Demenz: Gedächtnistests zeigen Risiko für Alzheimer bereits Jahre im Voraus an
Zahlen und Symbole zuordnen, sich eine Geschichte merken: Wer bei solchen Tests schlecht abschneidet, könnte später an Alzheimer erkranken.
Die Nachbarin aus dem Erdgeschoss verirrt sich auf dem Weg zum Supermarkt. Mutter versalzt plötzlich ihr Lieblingsessen. Und dem Schwiegervater fällt der Name seines Enkelkindes nicht mehr ein. Sind das erste Zeichen geistigen Verfalls? Besonders bei der Alzheimer-Demenz finden sich Betroffene schleichend immer schlechter in ihrem Alltag zurecht. Um Patienten und ihre Familien von Anfang an zu unterstützen, wollen Wissenschaftler und Ärzte die Krankheit möglichst früh diagnostizieren.
Im Nachhinein betrachtet fanden die Forscher bereits 18 Jahre vor der Diagnose erste Hinweise
Eine kürzlich in der Fachzeitschrift „Neurology“ veröffentlichte Studie setzt an diesem Punkt an. Kumar B. Rajan und seine Kollegen vom Rush University Medical Center in Boston begleiteten über 2000 ältere Probanden über einen Zeitraum von bis zu 18 Jahren. Zu Beginn der Studie wurde gemessen, wie schnell Studienteilnehmer Zahlen und Symbole zuordnen konnten, wie gut sie sich eine kurze Geschichte merken und Denkaufgaben lösen konnten. Im Anschluss daran untersuchten die Forscher in mehreren Zeitintervallen von jeweils zwei bis drei Jahren, ob die Teilnehmer an Alzheimer erkrankten.
Dabei entdeckten sie einen deutlichen Zusammenhang zwischen dem Denkvermögen der Probanden am Anfang der Studie und einer späteren Diagnose.
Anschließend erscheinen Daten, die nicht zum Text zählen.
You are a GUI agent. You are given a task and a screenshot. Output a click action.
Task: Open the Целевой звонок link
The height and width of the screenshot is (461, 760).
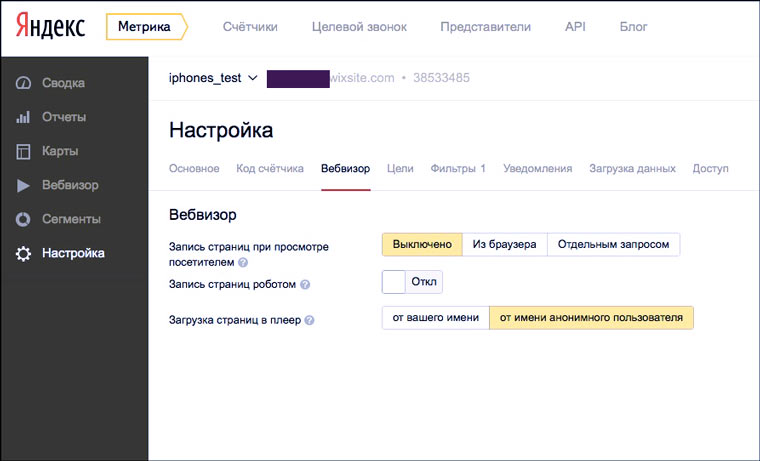point(353,27)
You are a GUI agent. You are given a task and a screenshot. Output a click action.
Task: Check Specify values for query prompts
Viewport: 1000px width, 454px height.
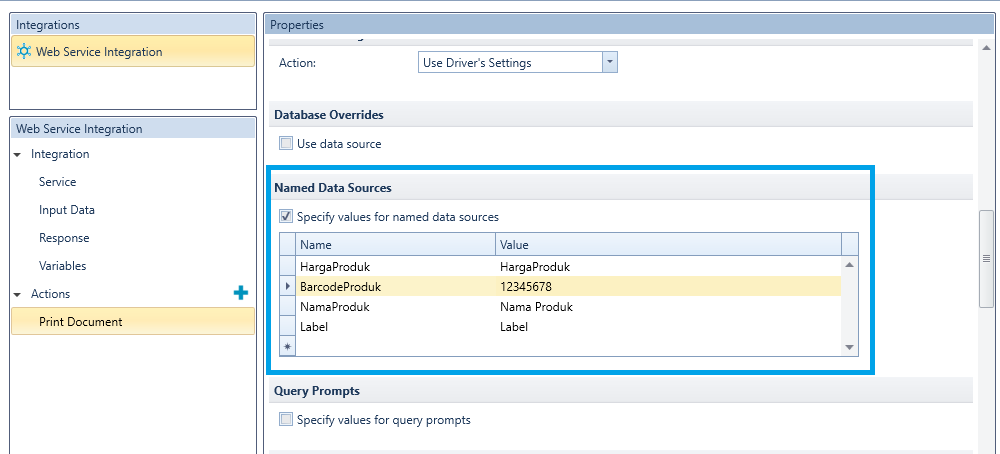[286, 420]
Je weniger Zeit zwischen den Gedächtnisaufgaben und der Demenzdiagnose verstrichen war, desto besser konnte die Erkrankung vorhergesagt werden. Allerdings hatten sogar Menschen, bei denen erst 18 Jahre später Alzheimer festgestellt wurde, bereits in den ersten Tests schlechtere Ergebnisse erzielt als ihre Mitstreiter, berichtet das Team um Rajan. Das zeigt, dass die geistigen Fähigkeiten von Patienten sogar schon Jahre vor dem Befund nachlassen.
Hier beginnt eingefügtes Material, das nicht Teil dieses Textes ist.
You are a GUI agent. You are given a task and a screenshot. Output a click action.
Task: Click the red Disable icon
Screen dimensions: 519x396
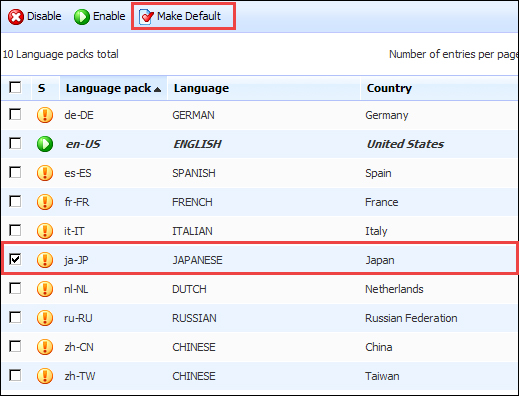pyautogui.click(x=16, y=17)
Bewegung und bessere Ernährung können etwas helfen
Frank Jessen von der Klinik für Psychiatrie und Psychotherapie der Uniklinik Köln und dem Deutschen Zentrum für Degenerative Erkrankungen (DZNE) kritisiert, dass in der Studie unklar bleibt, inwiefern erste Anzeichen der Krankheit mit allgemeinen Bildungsunterschieden vermischt wurden. Er betont aber, wie wichtig Ergebnisse wie dieses sind, um Betroffene auf geeignete Maßnahmen hinzuweisen. „Ärzte sollten frühe subtile Beschwerden ernst nehmen“, sagt Jessen und verweist auf eine weitere Studie, die unlängst gezeigt hat, dass die geistigen Fähigkeiten älterer Menschen mit leichten Gedächtnisproblemen sogar wieder zunahmen, wenn sie sich mehr bewegten oder besser ernährten.